Will my ski jacket and trousers do?
In a nutshell, no. For all our activities in the mountains, we recommend a layering system, which is extremely versatile. This can allow for wearing minimal layers on warmer days and approaches even in the winter, then additional layers can be put on once higher in the mountains or when moving a bit more slowly, such as when climbing or scrambling. Ski wear isn’t always 100% waterproof, which in Scotland for much of the year is essential and often integrates insulation with an outer shell, making it bulky and hard to regulate. You will need 100% waterproof jackets and trousers, ideally with a breathable membrane, such as Gore-tex or eVent.
Do you have any recommendations for crampons?

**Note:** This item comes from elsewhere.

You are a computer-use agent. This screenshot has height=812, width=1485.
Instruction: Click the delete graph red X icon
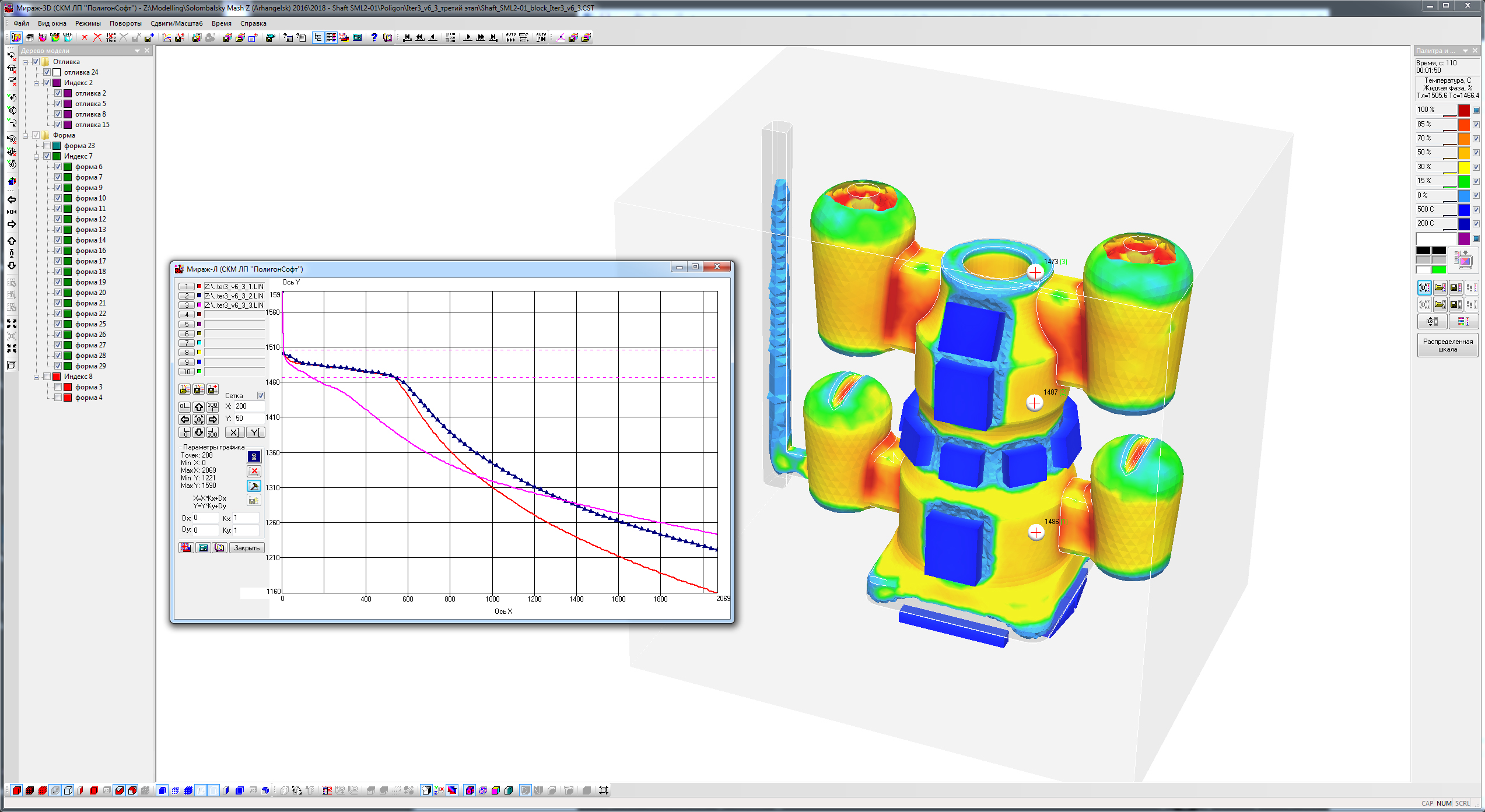254,471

All the leading brands of crampon are very good and, to be honest, are much of a muchness. Unless you are intending to climb Scottish winter grade Vlll with one arm tied behind your back my advice is to focus on the crampons that fit your boots best as this is the most critical factor. Some crampons fit some brands of boot better than others. Take your boots to a shop with a good range and get them to fit them for you. The crampon should go on easily and if they are of the step-in type then the heel clip should close with a reassuring snap. There should be good contact between the sole of the boot and the crampon along the full length and especially at the heel and toe. If you have large boots, then remember that most good manufacturers have extension bars for the crampon.